Have we forgotten about the drive by shooting last year? The crazed man climbing Supreme Scream? Or what about the Cinco De Mayo riot?
As long as Knott's promotes itself as the cheaper alternative, these types of issues will continue. The problems are systemic. Cheaper admission is always going to mean easier access. Allowing people to be dropped off right at the entrance, with no reservation means easier access. Lower admissions costs means less money for security training and more apathy amongst their employees.

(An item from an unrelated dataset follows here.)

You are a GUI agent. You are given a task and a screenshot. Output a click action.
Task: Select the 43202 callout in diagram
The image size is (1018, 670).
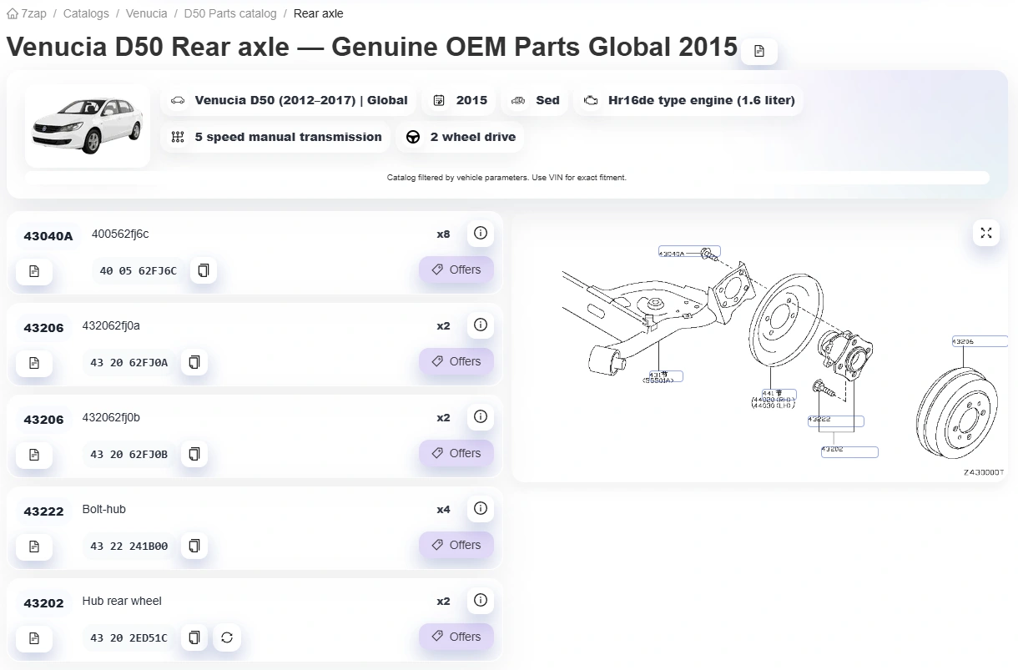tap(849, 452)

Look, if you are determined to be very upset about it, be my guest. I don't remember you being one of the ones getting very upset over the Toontown incident, so this seems maybe a bit...selective on your part. Maybe I'm misremembering, it's been awhile. But right now this doesn't seem all that different from all of those coded "well if we let the poors come the poors will cause problems" dialogues that have been happening forever and ever, usually with Six Flags but now apparently with Knott's too.
But are you really going to blame Knott's for one person clearly in need of help for deciding to climb their drop tower? Ideally they should have stopped the guy from getting to that point, but once said guy has already climbed past the point they can reach them, what are they supposed to do? Perhaps they tried and he stopped them. I don't know. Guy clearly wasn't in a rational state of mind, and there's only so much anyone can do when that happens.
Knott's entrance is right on a public road. Obviously the drive by shooting isn't ideal, but how would you have prevented such a situation? They are even more surrounded by suburbia than Disneyland is, and there is literally nowhere for them to move the park entrance that would entirely ensure that such a scenario would never happen again. There's nowhere they could put the entrance without a public road right there next to it. The only real way to do that would be to move the entrance entirely across the street, but that won't happen for lots of logistical reasons.
Disney is the only theme park company doing reservations, and I'd say it's causing them more harm and headaches (particularly in terms of guest feedback and experience) than good, so I commend Knott's for not offering reservations. No one wants reservations because they don't even do a particularly good job at dealing with the problems they purport to solve and create new problems to boot. There's a reason that no-one, pre-covid, did reservations. There's also a reason that no one except Disney is still doing reservations.
Can you prove that lower admission costs inherently result in weaker employee training and morale? Because that seems like a stretch. It's not like Disneyland employees are paid significantly more than Knott's workers are just because the admission price is significantly more expensive.
No park in the world is entirely free of the possibility of such incidents happening. It's not ideal, but that's life. Sometimes young people are bound and determined to make stupid decisions, and they decide to do it in a public place. It happens, and increasingly it happens everywhere, even in "good" places. So while the park probably could beef up its security a little bit, I think a lot of the generalizations about Knott's in this thread have less basis in fact than in some people's need to pile on the park that lets more poors in down the street from everyone's golden child, which also had a bad incident not that long ago that we've since moved on from. Just doesn't seem like we're going on rational fact and more on emotional tangents is all.